Écrire Un rappeur incarcéré et poursuivi pour « incitation à la consommation de stupéfiants »

Le rappeur Ezhel a été placé en détention provisoire le 23 mai pour avoir « incité publiquement à la consommation de stupéfiants » dans les paroles de ses chansons, ses clips musicaux et ses publications sur les réseaux sociaux. S’il est déclaré coupable, il risque jusqu’à 10 ans d’emprisonnement.

Sercan İpekcioğlu, plus connu sous son nom de scène, Ezhel, a été arrêté par la police le 23 mai après avoir subi une deuxième série d’interrogatoires sur des allégations faisant état d’incitation à la consommation de drogues. Il a incarcéré le jour même et se trouve actuellement dans la prison de Maltepe, à Istanbul. Ezhel avait déjà été arrêté puis libéré après interrogatoire en décembre 2017 dans le cadre d’une enquête similaire, mais il a de nouveau été convoqué en mai par la police après le dépôt par un particulier d’une plainte distincte via le Centre de communication [en ligne] du Premier ministre (BiMER). S’il est poursuivi et déclaré coupable, il risque jusqu’à 10 ans d’emprisonnement.

Figure de premier plan de la scène rap turque, Ezhel est connu pour ses représentations sombres de la vie de rue dans la Turquie urbaine. Il a été interrogé sur deux chansons évoquant l’usage du cannabis et sur une photo postée sur les réseaux sociaux, maintenant retirée, sur laquelle il tenait une feuille de cannabis.
La décision de placement en détention provisoire rendue par le tribunal ne contenait aucun élément matériel prouvant qu’il ait activement incité à l’usage de stupéfiants.
La détention d’Ezhel est contraire à son droit à la liberté d’expression, protégé par l’article 19 du Pacte international relatif aux droits civils et politiques (PIDCP) et par l’article 10 de la Convention européenne des droits de l’homme (CEDH), deux instruments auxquels la Turquie est partie.

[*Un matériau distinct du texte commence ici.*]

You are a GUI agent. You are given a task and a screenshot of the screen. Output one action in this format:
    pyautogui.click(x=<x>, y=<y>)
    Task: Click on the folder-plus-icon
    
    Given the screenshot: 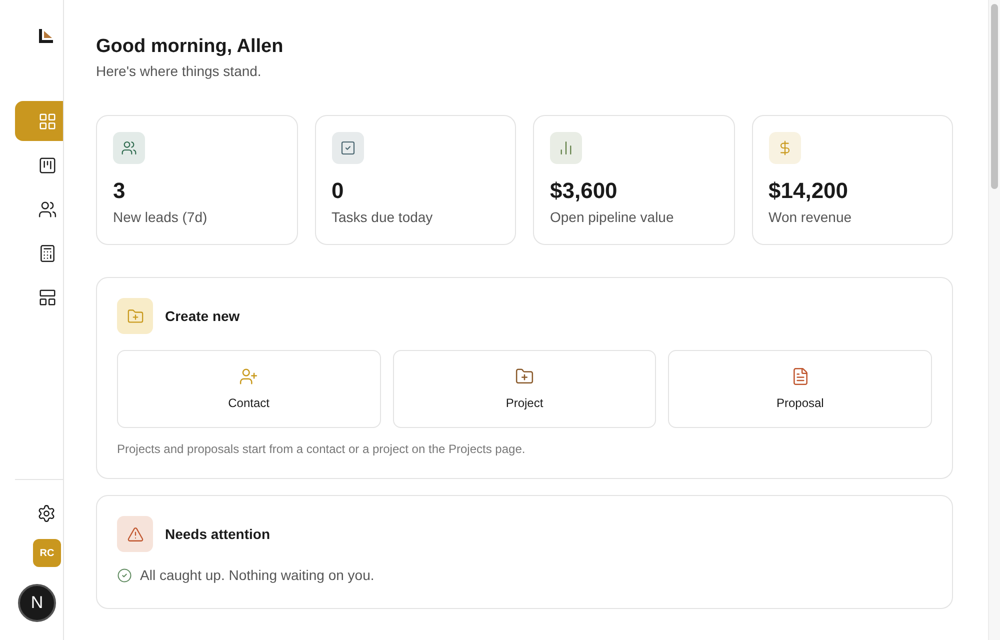 What is the action you would take?
    pyautogui.click(x=135, y=316)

Le droit international relatif aux droits humains autorise certaines restrictions à l’exercice du droit à la liberté d’expression, mais celles-ci doivent répondre à trois conditions rigoureuses : être expressément prévues par la loi, être nécessaires à la sauvegarde de la sécurité nationale, de l’ordre public, de la santé ou de la moralité publiques, ou au respect des droits ou de la réputation d’autrui, et être proportionnées par rapport à la réalisation de ces objectifs admissibles.

La détention d’Ezhel s’inscrit dans un contexte de répression du droit à la liberté d’expression et de restrictions croissantes à l’expression de points de vue divergents en Turquie. Depuis la tentative de coup d’État de juillet 2016, des centaines de journalistes ont fait l’objet de poursuites judiciaires et plus de 140 journalistes et autres professionnels des médias sont actuellement incarcérés dans ce pays. Des défenseurs des droits humains, d’autres acteurs de la société civile et des citoyens ordinaires ont fait l’objet d’enquêtes, de placements en détention et de condamnations alors qu’ils n’ont fait qu’exprimer de façon légitime des vues différentes de celles des autorités. Le service public de l’audiovisuel a récemment annoncé qu’il avait inscrit sur liste noire plus de 200 chansons, à la suite d’une question soumise par un député de l’opposition lors d’une audience de la Commission des entreprises commerciales du secteur public. Ces chansons ont été mises sur liste noire pour des motifs vagues liés à leur contenu, notamment pour « atteinte aux valeurs nationales et morales du pays ». En mars, le vice-Premier ministre, Bekir Bozdağ, a défendu la décision de mettre ces chansons sur liste noire, notamment en ces termes : « Il est immoral de présenter [ce] devoir légal comme une censure ».